In Mosul the Catholic charity Caritas had to close its doors when its staff was threatened with bodily harm if it did not provide funds “to support resistance to the American occupation of Iraq.”


Good for Goode
Our congratulations to Rep. Virgil Goode (R.-Va.) for not only speaking out but standing firm in face of the predictable cries of outrage from Islamic groups. In a letter to constituents Goode wrote: “I fear that in the next century we will have many more Muslims in the United states if we do not adopt the strict immigration policies that I believe are necessary to preserve the values and beliefs traditional to the United States of America.”

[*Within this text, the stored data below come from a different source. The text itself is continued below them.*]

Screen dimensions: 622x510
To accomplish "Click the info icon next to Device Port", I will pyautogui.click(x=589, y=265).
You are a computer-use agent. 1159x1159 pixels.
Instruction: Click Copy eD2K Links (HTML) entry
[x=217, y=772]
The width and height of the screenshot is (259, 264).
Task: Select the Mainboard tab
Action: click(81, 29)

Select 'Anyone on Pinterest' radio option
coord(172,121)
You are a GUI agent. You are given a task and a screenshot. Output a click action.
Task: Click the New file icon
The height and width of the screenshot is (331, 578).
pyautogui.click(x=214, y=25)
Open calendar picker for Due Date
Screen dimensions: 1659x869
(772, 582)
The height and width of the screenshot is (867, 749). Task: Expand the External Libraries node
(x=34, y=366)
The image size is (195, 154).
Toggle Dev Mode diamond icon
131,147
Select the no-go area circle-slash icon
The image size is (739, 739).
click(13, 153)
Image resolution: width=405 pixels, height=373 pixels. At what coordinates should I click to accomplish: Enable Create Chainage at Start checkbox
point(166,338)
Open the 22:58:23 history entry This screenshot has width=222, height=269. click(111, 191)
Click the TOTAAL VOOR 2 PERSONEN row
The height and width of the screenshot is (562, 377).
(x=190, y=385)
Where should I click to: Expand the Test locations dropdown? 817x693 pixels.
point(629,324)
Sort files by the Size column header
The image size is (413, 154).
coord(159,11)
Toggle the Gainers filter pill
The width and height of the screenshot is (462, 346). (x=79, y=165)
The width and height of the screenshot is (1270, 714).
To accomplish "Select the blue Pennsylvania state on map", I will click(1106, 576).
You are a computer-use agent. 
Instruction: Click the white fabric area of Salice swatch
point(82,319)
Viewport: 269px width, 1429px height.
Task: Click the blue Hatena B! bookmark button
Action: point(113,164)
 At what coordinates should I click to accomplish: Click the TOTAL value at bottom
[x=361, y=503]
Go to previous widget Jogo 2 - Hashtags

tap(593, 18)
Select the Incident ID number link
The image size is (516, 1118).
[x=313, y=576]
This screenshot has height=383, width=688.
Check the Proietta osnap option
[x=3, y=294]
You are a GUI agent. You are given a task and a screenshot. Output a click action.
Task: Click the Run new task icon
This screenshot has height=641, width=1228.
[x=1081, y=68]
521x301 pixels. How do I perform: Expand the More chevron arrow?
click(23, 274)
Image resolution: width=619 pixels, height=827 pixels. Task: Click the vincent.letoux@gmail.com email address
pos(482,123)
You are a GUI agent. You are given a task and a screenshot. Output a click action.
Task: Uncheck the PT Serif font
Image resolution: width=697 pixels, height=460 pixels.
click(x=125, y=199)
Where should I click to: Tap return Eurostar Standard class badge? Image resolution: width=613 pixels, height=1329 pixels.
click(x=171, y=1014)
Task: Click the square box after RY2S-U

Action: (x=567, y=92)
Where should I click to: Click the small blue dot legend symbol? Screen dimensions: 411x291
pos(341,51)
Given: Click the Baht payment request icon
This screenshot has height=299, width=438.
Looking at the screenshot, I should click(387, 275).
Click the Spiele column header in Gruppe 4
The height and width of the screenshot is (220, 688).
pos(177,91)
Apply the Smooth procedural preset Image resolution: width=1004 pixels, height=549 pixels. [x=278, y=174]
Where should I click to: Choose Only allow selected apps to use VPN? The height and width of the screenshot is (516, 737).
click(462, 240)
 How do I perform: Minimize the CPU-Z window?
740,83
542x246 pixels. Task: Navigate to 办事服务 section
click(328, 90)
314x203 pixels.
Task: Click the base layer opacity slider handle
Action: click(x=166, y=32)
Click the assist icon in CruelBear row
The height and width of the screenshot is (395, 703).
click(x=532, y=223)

And in a session with reporters he insisted: “I do not apologize and I do not retract my letter.”

Halima of Troy
The Brussels Journal reports that Halima Chechaima, the 18 year old daughter of a Moroccan father and Flemish mother, was elected Miss Brussels and as symbol of the multicultural paradise Belgium hoped to be, was the odds on favorite to be chosen Miss Belgium. No longer. She declared Israel must be wiped off the map. While that would probably not have been enough to derail her, her fate was presumably sealed when she wound up in the middle of a multicultural duel. On the one side her lover Ould Haj, an oft-convicted Belgian criminal of Moroccan origin soon to stand trial for torturing an 84 year old lady. (When he broke into her home and found only 500 euros Haj flew into a rage, broke the woman’s legs with a hammer and set her hair on fire). On the other side Halima’s other lover, an Albanian criminal who, in a jealous fury, knifed Ould Haj (who had escaped from prison) twice in the neck (he survived to be rearrested).